- _Stored items from a collection_

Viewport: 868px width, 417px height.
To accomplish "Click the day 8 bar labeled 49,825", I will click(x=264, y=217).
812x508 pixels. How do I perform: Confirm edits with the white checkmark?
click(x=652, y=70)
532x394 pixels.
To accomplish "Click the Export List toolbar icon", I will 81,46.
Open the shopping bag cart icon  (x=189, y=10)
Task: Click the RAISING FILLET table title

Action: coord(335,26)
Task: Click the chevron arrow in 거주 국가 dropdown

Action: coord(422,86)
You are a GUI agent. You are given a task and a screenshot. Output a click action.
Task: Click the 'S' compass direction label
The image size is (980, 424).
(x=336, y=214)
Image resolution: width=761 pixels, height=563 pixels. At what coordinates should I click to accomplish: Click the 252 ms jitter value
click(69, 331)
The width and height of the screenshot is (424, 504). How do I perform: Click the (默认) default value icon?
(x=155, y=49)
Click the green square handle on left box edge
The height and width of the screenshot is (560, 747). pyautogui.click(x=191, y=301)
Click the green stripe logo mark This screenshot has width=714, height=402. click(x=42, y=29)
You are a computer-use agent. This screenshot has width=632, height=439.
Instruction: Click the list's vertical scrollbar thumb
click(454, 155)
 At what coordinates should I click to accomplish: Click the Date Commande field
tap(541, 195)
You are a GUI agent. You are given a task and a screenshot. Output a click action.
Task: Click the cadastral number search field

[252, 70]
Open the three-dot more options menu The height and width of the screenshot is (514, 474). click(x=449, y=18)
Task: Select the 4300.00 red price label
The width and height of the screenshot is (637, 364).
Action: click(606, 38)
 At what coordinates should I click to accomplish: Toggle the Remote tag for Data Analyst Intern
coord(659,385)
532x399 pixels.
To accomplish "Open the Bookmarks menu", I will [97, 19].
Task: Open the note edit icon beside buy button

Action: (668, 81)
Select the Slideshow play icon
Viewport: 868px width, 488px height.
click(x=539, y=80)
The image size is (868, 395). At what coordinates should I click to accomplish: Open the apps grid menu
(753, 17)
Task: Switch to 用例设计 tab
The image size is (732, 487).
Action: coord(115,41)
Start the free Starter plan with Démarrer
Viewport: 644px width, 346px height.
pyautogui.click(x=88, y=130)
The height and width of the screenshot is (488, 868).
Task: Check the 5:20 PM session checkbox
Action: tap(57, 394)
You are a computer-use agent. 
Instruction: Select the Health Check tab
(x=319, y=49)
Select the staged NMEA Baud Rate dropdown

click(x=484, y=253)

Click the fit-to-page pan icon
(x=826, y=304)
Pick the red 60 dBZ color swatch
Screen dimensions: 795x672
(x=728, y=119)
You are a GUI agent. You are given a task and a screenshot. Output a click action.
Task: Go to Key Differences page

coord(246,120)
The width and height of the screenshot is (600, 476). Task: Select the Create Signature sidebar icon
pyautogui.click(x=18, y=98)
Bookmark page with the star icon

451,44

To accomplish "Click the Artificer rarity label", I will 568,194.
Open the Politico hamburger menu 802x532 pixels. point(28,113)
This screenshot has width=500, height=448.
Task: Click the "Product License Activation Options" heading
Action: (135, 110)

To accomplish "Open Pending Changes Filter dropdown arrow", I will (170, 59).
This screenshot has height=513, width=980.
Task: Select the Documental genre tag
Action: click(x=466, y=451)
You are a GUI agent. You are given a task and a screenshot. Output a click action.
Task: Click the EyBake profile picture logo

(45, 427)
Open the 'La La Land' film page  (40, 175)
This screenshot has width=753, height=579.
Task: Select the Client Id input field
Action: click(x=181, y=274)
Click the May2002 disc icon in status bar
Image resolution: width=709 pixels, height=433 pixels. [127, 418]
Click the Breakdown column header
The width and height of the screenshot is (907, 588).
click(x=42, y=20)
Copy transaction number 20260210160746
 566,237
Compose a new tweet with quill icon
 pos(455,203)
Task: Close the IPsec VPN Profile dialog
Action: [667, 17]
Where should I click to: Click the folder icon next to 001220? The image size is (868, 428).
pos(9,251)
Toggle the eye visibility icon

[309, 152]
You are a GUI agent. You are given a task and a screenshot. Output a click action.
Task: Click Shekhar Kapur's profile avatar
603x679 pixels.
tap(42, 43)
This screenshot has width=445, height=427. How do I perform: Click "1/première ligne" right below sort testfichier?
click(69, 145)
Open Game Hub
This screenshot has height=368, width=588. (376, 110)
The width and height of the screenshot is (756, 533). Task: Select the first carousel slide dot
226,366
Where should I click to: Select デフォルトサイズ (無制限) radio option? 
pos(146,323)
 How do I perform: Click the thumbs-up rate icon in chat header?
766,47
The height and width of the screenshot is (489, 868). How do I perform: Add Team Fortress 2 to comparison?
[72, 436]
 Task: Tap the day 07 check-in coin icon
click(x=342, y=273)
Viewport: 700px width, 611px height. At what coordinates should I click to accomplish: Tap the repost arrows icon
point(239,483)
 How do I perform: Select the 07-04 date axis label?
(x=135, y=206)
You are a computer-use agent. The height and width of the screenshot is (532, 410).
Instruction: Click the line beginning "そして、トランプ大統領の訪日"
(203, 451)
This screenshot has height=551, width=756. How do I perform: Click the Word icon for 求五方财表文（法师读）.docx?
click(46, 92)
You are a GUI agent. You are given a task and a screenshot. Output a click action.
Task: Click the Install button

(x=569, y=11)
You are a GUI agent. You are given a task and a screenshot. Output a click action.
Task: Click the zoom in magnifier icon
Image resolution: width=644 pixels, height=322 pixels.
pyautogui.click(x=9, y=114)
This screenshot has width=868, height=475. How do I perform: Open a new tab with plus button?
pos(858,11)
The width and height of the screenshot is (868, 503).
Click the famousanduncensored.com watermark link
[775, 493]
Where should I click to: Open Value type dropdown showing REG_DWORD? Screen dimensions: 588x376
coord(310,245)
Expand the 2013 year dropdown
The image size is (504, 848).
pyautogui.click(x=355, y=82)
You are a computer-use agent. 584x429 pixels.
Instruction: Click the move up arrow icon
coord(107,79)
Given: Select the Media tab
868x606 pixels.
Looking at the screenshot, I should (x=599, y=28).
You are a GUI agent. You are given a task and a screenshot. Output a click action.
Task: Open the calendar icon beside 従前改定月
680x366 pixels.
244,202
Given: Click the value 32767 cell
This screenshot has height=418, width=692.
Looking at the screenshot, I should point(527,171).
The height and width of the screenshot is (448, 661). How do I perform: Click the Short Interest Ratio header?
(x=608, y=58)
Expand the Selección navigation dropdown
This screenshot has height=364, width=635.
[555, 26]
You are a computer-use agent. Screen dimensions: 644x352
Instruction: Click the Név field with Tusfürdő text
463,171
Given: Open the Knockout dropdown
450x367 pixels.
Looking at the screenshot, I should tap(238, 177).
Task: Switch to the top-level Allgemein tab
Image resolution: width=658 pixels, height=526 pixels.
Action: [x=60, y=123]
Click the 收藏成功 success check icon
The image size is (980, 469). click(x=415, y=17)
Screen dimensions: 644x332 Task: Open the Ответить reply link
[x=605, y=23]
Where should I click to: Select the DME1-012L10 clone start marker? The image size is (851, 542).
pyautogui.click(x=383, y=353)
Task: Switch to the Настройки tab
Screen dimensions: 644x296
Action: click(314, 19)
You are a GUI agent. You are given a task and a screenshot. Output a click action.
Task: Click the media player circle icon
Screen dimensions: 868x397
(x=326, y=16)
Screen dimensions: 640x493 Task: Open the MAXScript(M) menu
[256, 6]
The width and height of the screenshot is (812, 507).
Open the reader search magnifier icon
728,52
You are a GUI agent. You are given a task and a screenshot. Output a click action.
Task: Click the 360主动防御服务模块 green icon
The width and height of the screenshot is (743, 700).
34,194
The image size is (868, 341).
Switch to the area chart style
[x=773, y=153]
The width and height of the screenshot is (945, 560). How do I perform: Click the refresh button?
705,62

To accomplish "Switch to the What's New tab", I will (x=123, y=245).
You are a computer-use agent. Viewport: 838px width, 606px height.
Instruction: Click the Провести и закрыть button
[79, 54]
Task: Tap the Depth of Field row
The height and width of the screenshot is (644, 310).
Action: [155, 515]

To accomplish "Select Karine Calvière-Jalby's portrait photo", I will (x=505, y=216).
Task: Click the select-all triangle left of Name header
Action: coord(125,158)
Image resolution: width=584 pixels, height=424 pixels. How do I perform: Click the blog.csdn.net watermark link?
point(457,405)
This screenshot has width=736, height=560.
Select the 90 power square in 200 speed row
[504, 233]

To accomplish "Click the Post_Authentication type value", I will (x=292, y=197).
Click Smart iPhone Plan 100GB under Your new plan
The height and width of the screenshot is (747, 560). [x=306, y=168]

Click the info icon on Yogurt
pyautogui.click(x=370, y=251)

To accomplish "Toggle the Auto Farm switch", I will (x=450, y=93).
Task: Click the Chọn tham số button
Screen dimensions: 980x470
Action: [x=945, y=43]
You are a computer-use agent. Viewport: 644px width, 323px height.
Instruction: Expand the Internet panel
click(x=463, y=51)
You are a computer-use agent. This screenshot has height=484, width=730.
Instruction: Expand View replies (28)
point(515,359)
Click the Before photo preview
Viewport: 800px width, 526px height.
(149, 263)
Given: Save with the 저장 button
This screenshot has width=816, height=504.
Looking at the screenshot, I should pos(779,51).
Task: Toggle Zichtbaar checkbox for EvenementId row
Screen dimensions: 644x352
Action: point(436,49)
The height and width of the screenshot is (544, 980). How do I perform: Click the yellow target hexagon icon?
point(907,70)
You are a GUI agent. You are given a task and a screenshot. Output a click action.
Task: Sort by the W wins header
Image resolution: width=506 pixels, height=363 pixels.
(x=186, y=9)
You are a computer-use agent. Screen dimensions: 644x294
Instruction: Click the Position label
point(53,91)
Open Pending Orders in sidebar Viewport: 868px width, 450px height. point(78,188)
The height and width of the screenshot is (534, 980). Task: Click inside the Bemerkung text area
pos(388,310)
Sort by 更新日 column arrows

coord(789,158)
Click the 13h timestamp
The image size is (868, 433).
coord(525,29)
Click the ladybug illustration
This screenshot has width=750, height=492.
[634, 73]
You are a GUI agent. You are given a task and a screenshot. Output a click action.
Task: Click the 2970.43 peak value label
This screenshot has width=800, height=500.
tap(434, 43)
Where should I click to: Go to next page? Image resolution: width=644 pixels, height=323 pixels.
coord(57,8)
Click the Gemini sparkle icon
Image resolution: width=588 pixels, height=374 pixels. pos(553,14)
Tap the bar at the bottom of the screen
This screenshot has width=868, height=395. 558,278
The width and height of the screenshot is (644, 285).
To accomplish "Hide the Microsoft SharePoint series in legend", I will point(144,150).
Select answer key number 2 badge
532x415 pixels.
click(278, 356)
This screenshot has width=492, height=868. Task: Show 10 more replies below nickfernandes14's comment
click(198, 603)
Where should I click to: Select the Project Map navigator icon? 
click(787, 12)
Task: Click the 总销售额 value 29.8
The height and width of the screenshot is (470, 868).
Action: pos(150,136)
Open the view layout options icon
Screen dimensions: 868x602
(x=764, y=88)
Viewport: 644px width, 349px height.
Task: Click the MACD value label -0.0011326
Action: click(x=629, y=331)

- _AIM OF THE TASK_
Working from the records above, write out verbatim only the lines from the line containing "You are a computer-use agent. Screen dimensions: 644x352" through the line containing "Task: Switch to the Настройки tab".

- _TASK OUTPUT_
You are a computer-use agent. Screen dimensions: 644x352
Instruction: Click the Név field with Tusfürdő text
463,171
Given: Open the Knockout dropdown
450x367 pixels.
Looking at the screenshot, I should tap(238, 177).
Task: Switch to the top-level Allgemein tab
Image resolution: width=658 pixels, height=526 pixels.
Action: [x=60, y=123]
Click the 收藏成功 success check icon
The image size is (980, 469). click(x=415, y=17)
Screen dimensions: 644x332 Task: Open the Ответить reply link
[x=605, y=23]
Where should I click to: Select the DME1-012L10 clone start marker? The image size is (851, 542).
pyautogui.click(x=383, y=353)
Task: Switch to the Настройки tab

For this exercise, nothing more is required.